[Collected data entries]
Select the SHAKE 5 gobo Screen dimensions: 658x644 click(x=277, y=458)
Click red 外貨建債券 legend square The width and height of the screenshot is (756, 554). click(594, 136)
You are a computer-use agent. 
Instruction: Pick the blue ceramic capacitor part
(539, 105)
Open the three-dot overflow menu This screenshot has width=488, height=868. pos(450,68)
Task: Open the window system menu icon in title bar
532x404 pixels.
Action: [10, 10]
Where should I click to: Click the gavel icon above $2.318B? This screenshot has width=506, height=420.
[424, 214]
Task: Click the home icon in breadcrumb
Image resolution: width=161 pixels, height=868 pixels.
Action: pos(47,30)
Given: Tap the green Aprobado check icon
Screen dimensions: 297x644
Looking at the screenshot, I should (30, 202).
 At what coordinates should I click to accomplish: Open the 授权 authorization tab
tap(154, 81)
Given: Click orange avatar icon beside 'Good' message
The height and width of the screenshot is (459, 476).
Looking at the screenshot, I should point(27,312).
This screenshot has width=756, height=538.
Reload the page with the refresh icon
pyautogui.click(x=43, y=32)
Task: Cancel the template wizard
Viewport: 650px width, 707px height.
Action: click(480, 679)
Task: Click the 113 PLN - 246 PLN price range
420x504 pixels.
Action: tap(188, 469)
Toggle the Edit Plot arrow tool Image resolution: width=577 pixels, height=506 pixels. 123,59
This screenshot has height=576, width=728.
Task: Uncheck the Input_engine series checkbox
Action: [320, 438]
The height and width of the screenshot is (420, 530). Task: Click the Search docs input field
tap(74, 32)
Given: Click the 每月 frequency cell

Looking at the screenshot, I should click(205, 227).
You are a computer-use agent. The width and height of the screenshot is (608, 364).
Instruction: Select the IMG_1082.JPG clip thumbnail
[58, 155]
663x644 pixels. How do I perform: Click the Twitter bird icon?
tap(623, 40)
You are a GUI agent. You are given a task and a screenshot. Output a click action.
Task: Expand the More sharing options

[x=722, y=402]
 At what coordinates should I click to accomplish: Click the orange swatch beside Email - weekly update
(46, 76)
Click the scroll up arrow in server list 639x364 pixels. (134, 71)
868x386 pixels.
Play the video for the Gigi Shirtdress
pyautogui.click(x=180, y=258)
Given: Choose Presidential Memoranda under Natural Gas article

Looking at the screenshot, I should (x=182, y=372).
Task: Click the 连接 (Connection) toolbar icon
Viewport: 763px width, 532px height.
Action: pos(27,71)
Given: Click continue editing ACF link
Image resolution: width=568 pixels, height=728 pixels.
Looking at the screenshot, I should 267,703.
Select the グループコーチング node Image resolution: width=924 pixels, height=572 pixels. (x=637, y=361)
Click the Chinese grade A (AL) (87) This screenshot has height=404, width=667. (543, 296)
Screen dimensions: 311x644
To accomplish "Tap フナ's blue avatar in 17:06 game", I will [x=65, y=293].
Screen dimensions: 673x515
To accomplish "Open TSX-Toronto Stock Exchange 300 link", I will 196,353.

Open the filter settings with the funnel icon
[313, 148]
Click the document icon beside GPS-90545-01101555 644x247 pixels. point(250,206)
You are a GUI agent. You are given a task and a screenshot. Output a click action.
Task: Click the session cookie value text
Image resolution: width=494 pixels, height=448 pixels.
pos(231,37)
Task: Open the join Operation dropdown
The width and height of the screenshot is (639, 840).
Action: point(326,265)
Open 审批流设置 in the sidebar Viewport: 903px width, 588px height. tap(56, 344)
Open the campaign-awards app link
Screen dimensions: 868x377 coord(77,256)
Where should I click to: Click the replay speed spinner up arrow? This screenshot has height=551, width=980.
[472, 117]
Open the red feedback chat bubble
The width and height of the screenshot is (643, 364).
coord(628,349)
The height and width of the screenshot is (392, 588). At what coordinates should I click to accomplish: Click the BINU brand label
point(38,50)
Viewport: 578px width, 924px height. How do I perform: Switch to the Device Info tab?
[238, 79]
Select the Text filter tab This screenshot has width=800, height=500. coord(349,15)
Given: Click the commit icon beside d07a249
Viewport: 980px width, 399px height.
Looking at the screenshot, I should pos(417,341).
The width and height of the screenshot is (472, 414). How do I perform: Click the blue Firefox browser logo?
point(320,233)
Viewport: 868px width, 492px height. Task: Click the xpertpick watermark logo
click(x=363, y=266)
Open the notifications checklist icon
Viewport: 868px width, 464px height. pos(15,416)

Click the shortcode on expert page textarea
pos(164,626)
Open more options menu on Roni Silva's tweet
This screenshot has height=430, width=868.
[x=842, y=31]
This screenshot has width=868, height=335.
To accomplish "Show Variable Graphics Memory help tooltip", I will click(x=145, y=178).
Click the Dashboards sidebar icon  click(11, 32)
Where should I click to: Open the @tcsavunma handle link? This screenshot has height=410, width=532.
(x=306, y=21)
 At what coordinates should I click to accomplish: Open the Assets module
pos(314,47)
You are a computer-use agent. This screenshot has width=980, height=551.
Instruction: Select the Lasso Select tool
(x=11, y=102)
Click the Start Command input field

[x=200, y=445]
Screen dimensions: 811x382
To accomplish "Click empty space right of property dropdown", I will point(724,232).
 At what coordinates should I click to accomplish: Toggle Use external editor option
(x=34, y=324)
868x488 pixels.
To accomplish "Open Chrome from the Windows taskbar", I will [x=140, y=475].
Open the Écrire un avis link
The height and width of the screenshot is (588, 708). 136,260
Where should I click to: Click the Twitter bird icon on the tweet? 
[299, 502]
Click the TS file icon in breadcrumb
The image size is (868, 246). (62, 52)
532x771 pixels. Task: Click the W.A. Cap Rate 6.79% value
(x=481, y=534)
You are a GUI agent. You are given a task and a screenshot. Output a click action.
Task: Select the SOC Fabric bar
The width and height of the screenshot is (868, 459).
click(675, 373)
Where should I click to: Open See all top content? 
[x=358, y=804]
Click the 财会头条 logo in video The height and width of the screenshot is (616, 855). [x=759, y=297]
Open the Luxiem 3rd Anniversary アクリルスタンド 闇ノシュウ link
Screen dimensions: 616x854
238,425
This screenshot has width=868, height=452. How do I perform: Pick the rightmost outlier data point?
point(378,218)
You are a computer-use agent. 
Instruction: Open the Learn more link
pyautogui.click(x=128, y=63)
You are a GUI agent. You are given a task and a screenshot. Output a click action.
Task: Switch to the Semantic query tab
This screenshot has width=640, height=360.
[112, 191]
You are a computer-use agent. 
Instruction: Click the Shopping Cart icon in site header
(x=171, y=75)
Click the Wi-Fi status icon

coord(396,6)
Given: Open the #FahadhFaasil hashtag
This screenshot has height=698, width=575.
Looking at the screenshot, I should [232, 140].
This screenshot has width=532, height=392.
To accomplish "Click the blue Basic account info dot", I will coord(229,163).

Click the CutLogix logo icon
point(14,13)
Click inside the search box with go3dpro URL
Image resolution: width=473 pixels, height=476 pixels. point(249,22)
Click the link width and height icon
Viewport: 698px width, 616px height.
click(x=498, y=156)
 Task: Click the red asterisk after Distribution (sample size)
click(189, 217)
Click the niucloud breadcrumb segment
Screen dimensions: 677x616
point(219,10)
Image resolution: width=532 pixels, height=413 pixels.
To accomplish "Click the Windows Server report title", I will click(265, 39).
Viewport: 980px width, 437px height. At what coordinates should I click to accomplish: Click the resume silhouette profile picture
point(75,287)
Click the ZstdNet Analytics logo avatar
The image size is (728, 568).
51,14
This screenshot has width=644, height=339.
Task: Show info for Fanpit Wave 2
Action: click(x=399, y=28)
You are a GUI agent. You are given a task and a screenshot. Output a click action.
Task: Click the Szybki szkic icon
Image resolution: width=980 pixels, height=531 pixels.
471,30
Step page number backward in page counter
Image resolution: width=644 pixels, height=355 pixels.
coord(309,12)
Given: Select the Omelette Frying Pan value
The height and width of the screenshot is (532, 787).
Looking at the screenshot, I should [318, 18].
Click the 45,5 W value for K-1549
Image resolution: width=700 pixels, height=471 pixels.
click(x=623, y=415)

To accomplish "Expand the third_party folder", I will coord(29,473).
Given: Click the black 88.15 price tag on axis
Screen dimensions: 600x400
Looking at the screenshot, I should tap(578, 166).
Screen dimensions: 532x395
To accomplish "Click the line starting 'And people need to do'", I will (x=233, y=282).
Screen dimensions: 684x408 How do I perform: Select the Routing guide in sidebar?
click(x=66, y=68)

**Task directions:** Restate exactly the lines running from the line with "Given: Click the black" to the end of the entries above, both ends included.

**Answer below:**
Given: Click the black 88.15 price tag on axis
Screen dimensions: 600x400
Looking at the screenshot, I should tap(578, 166).
Screen dimensions: 532x395
To accomplish "Click the line starting 'And people need to do'", I will (x=233, y=282).
Screen dimensions: 684x408 How do I perform: Select the Routing guide in sidebar?
click(x=66, y=68)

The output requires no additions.